▶ [Work to complete] Work out how many lines in the listing below carry the word "agent". Give that number alone.

BEGIN

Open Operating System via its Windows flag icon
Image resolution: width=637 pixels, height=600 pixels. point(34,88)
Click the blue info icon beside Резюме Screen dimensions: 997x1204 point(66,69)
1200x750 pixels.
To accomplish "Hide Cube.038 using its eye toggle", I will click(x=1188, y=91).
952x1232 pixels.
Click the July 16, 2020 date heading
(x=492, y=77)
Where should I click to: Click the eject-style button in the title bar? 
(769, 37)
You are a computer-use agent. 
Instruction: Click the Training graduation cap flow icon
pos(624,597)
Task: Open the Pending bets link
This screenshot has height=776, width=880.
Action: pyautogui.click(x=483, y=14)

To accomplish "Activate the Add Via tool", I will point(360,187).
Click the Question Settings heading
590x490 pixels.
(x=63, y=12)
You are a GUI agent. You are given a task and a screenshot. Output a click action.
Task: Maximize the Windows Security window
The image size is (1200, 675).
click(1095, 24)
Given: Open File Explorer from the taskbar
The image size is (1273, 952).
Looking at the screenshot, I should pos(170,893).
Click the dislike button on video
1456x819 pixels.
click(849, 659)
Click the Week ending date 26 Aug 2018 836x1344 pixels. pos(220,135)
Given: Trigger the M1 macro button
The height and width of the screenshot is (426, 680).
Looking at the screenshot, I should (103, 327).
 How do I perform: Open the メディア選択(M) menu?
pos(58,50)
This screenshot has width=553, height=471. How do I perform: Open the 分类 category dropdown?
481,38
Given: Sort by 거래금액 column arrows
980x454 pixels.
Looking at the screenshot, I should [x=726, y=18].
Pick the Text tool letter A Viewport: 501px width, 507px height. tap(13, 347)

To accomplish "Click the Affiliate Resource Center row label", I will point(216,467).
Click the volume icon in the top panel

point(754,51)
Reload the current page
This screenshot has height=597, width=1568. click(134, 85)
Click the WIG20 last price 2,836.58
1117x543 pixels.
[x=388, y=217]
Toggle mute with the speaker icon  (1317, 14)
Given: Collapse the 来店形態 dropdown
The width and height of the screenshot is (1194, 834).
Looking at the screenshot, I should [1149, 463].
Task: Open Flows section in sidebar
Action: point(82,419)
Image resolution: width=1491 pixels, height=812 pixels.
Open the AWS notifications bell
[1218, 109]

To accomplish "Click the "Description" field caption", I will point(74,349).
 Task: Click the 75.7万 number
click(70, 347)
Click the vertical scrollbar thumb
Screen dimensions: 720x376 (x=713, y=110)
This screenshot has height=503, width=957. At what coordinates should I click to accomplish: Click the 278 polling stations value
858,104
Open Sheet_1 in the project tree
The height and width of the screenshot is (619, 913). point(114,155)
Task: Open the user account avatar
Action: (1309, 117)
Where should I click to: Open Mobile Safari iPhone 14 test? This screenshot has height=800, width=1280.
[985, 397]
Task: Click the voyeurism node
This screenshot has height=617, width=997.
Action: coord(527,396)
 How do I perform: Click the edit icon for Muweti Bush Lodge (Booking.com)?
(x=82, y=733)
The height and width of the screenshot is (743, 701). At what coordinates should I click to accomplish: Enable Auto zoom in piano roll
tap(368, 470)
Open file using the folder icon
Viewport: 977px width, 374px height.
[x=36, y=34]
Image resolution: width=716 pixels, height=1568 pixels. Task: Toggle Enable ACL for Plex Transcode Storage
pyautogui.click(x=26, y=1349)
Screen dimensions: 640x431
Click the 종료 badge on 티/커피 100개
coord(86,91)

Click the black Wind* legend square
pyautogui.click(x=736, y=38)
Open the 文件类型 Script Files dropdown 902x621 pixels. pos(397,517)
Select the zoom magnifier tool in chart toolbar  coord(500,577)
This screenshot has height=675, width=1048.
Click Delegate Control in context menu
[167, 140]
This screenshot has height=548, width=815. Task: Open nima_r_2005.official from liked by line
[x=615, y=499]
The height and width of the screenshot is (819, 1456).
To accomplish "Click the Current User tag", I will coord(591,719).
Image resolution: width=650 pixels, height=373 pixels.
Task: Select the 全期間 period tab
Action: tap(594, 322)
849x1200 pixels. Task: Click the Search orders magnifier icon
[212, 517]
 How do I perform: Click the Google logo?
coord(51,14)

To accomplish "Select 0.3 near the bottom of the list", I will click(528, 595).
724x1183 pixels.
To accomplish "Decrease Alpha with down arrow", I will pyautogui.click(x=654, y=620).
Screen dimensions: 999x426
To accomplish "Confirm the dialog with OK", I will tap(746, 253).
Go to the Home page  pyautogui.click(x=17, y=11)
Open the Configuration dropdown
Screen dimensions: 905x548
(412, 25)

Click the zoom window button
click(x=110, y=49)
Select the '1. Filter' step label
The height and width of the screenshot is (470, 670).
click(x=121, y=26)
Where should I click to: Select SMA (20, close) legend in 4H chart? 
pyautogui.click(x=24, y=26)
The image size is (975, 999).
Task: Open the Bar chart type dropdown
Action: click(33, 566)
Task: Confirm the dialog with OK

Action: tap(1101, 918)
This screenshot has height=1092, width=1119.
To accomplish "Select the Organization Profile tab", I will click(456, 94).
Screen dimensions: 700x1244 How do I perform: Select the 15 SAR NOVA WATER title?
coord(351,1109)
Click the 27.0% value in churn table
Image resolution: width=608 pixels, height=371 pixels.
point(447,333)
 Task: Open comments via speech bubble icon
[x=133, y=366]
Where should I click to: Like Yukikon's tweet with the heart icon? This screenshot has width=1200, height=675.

END

▶ [Output for this task] 2